Jim Greer, President of the Association of Property & Casualty Claims Professionals (PCCP), issued a press release this morning indicating that the Department of Financial Services would drop the proposed administrative regulations pertaining to adjusters.

The release, in part, stated:

Early this morning, the Florida Department of Financial Services, Division of Agent & Agency Services, provided Notice of Withdrawal of its proposed amendments to Rules 69B-220.051 and 69B-220.201, Florida Administrative Code, relating to adjuster conduct and ethical requirements.

It is doubtful that there has ever been a more united and passionate response to any proposed rule change than that which the DFS experienced since it’s [sic] initial surprise announcement in February 2010.

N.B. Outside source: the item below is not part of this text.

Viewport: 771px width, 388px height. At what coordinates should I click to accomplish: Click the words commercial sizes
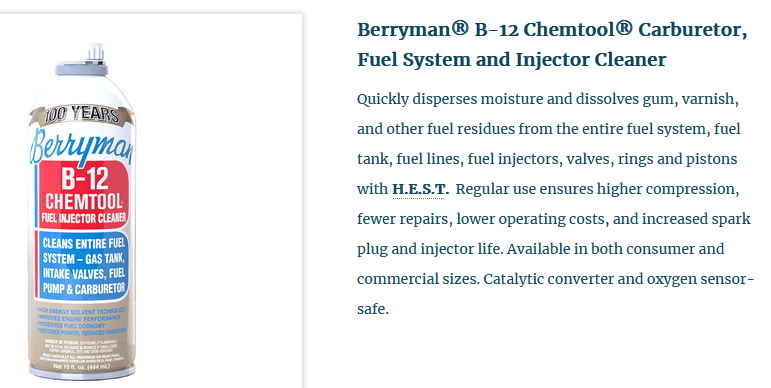pos(418,279)
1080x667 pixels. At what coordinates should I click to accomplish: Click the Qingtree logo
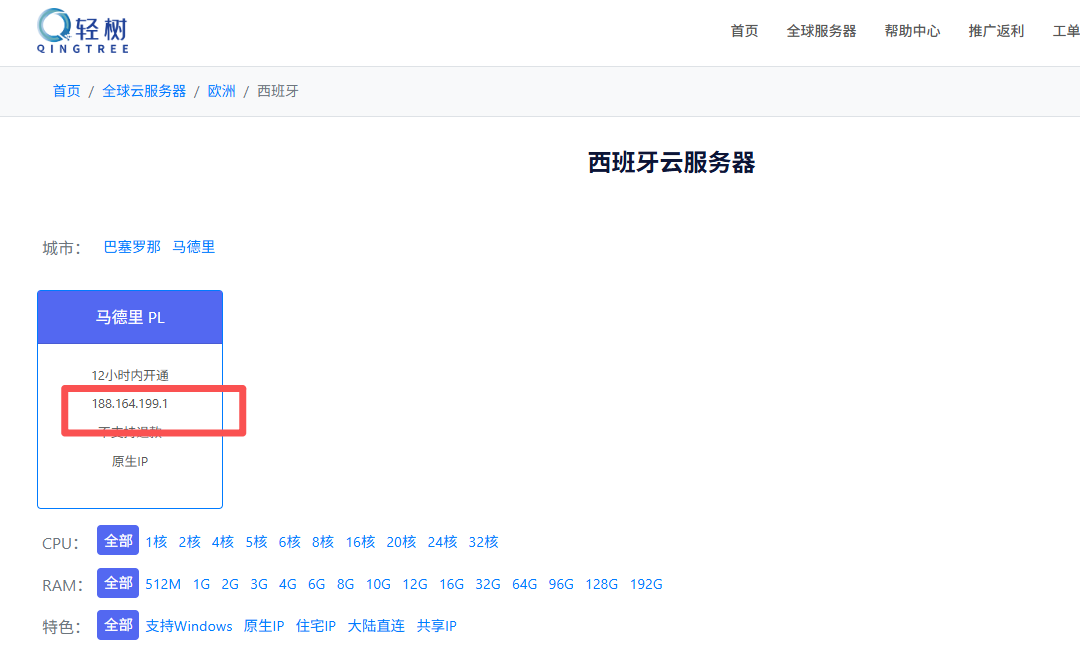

Claims adjusters (company, independent and public), their employers, and numerous local and national insurance industry trade groups came together in July and voiced their strenuous objections to the Department’s attempt to correct a number of service-related issues that still remain from the 2004-2005 hurricane seasons.

After two formal rule workshops, an administrative challenge filed by the Florida Association of Public Insurance Adjusters (FAPIA), and additional feedback and discussion between the WCCP and PCCP Associations, the Property & Casualty Insurers Association of America, the Florida Insurance Council, and the National Association of Mutual Insurance Companies, the DFS has decided to leave the Ethics Rule(s) intact.

In a statement made in the July 30th workshop, Team Leader Eric Purvis admitted that they were surprised at the very obvious "passion" that these proposed changes have evoked across the claims community. Sometimes it’s the passion that gets the job done. (emphasis added)

The highlighted section seems to be a rare kumbaya moment. How often do public adjusters and insurance industry adjusters agree upon anything involving public policy?

As a person that is looking out for the consumer interests, I suggest that the Department of Financial Services not abandon their work. Strong ethical regulations regarding the performance of adjusters of all types are needed so the insurance product works as intended. Sometimes, incremental regulatory changes can be adopted which make significant progress getting full, fair and prompt payment to policyholders. The goal of common-sense and ethical regulations which reflect the rules of good faith claims handling should be paramount to government leaders and inherent in public policy.